__Exercise description__. Return the lines beginning at the one that contains "Task: Click the" and running to the end of the records, exactly and with nothing else. Omit pictures.
——
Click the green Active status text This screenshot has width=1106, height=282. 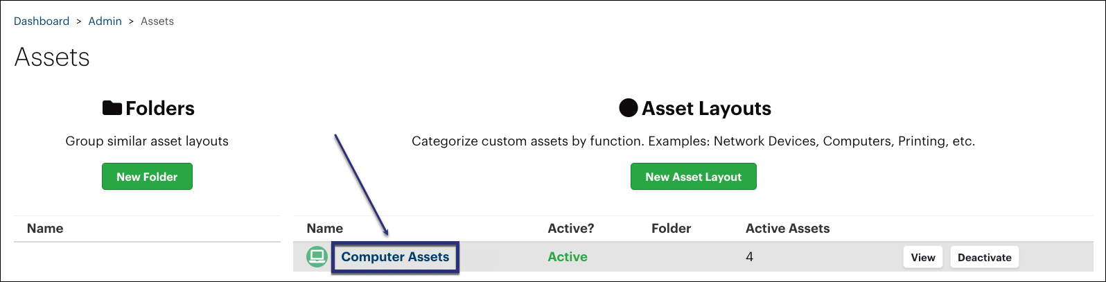tap(568, 257)
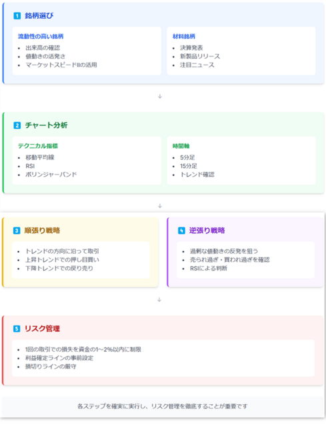Click the ボリンジャーバンド list item
Viewport: 326px width, 427px height.
51,174
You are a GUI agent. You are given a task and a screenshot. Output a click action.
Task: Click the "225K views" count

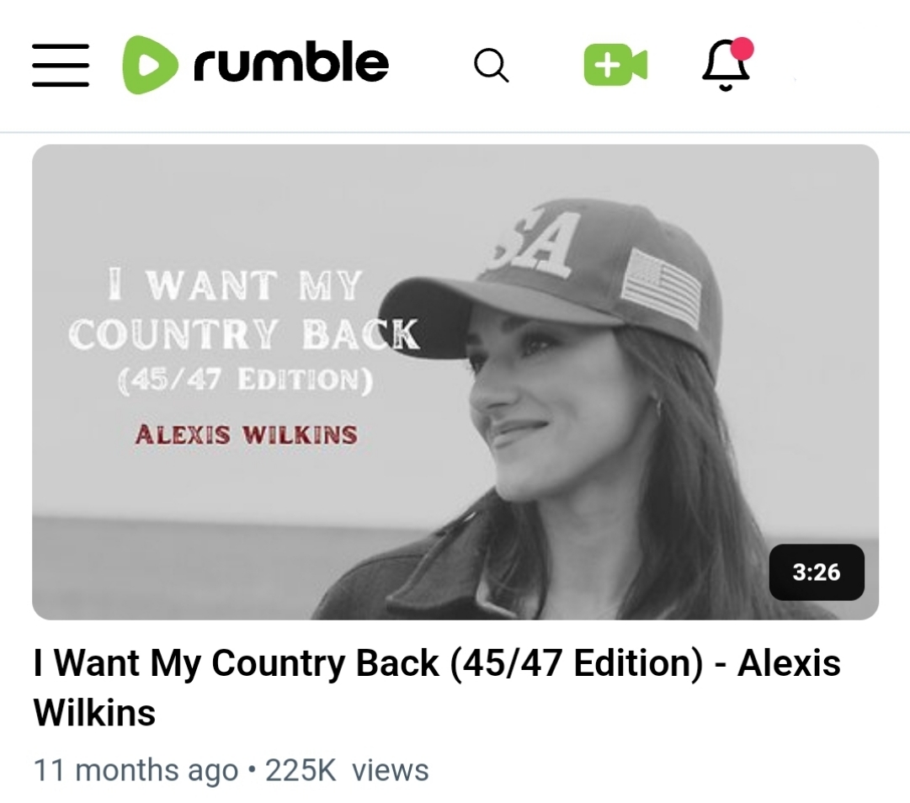point(347,770)
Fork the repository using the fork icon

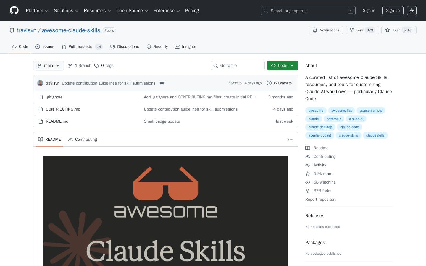point(352,30)
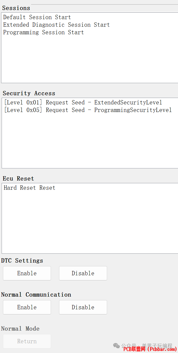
——
__Answer to this task__.
Task: Click the "225K views" count

point(347,770)
Fork the repository using the fork icon

point(352,30)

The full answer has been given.